* [Available data]:
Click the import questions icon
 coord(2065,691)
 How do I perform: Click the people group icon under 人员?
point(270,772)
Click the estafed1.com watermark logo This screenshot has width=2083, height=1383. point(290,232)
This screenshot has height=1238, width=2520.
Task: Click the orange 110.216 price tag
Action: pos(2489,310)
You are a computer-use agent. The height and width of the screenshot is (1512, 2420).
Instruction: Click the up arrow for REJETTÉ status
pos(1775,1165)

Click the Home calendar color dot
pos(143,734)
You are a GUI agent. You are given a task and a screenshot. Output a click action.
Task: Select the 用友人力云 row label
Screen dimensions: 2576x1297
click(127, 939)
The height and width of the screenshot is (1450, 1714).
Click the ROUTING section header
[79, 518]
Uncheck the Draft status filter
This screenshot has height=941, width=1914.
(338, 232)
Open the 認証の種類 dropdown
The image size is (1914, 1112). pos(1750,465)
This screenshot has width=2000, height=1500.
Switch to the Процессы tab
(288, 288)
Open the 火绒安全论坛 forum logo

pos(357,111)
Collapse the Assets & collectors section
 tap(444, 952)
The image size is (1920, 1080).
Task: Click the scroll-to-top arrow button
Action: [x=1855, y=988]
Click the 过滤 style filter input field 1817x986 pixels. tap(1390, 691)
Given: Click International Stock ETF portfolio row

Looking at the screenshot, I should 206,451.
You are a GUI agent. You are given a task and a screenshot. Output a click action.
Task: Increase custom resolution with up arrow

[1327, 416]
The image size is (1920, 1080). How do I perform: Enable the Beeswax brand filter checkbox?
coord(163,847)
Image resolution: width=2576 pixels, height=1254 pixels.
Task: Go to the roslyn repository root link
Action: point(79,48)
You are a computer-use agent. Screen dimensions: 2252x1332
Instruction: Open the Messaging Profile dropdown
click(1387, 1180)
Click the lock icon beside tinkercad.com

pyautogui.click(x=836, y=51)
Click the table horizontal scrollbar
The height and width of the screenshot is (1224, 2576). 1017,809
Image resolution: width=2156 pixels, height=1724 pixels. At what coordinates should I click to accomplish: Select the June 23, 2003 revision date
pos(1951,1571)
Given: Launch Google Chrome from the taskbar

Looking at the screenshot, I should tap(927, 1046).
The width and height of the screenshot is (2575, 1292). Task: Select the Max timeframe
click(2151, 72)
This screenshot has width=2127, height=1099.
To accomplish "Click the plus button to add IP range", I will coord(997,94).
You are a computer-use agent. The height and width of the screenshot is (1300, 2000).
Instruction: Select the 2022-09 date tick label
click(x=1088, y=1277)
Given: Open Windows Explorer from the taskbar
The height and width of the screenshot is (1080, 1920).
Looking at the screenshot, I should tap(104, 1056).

* [Task statement]:
Repeat the material above in full, exactly as it stands.

* [Output below]:
Click the import questions icon
 coord(2065,691)
 How do I perform: Click the people group icon under 人员?
point(270,772)
Click the estafed1.com watermark logo This screenshot has width=2083, height=1383. point(290,232)
This screenshot has height=1238, width=2520.
Task: Click the orange 110.216 price tag
Action: pos(2489,310)
You are a computer-use agent. The height and width of the screenshot is (1512, 2420).
Instruction: Click the up arrow for REJETTÉ status
pos(1775,1165)

Click the Home calendar color dot
pos(143,734)
You are a GUI agent. You are given a task and a screenshot. Output a click action.
Task: Select the 用友人力云 row label
Screen dimensions: 2576x1297
click(127, 939)
The height and width of the screenshot is (1450, 1714).
Click the ROUTING section header
[79, 518]
Uncheck the Draft status filter
This screenshot has height=941, width=1914.
(338, 232)
Open the 認証の種類 dropdown
The image size is (1914, 1112). pos(1750,465)
This screenshot has width=2000, height=1500.
Switch to the Процессы tab
(288, 288)
Open the 火绒安全论坛 forum logo

pos(357,111)
Collapse the Assets & collectors section
 tap(444, 952)
The image size is (1920, 1080).
Task: Click the scroll-to-top arrow button
Action: [x=1855, y=988]
Click the 过滤 style filter input field 1817x986 pixels. tap(1390, 691)
Given: Click International Stock ETF portfolio row

Looking at the screenshot, I should 206,451.
You are a GUI agent. You are given a task and a screenshot. Output a click action.
Task: Increase custom resolution with up arrow

[1327, 416]
The image size is (1920, 1080). How do I perform: Enable the Beeswax brand filter checkbox?
coord(163,847)
Image resolution: width=2576 pixels, height=1254 pixels.
Task: Go to the roslyn repository root link
Action: point(79,48)
You are a computer-use agent. Screen dimensions: 2252x1332
Instruction: Open the Messaging Profile dropdown
click(1387, 1180)
Click the lock icon beside tinkercad.com

pyautogui.click(x=836, y=51)
Click the table horizontal scrollbar
The height and width of the screenshot is (1224, 2576). 1017,809
Image resolution: width=2156 pixels, height=1724 pixels. At what coordinates should I click to accomplish: Select the June 23, 2003 revision date
pos(1951,1571)
Given: Launch Google Chrome from the taskbar

Looking at the screenshot, I should tap(927, 1046).
The width and height of the screenshot is (2575, 1292). Task: Select the Max timeframe
click(2151, 72)
This screenshot has width=2127, height=1099.
To accomplish "Click the plus button to add IP range", I will coord(997,94).
You are a computer-use agent. The height and width of the screenshot is (1300, 2000).
Instruction: Select the 2022-09 date tick label
click(x=1088, y=1277)
Given: Open Windows Explorer from the taskbar
The height and width of the screenshot is (1080, 1920).
Looking at the screenshot, I should tap(104, 1056).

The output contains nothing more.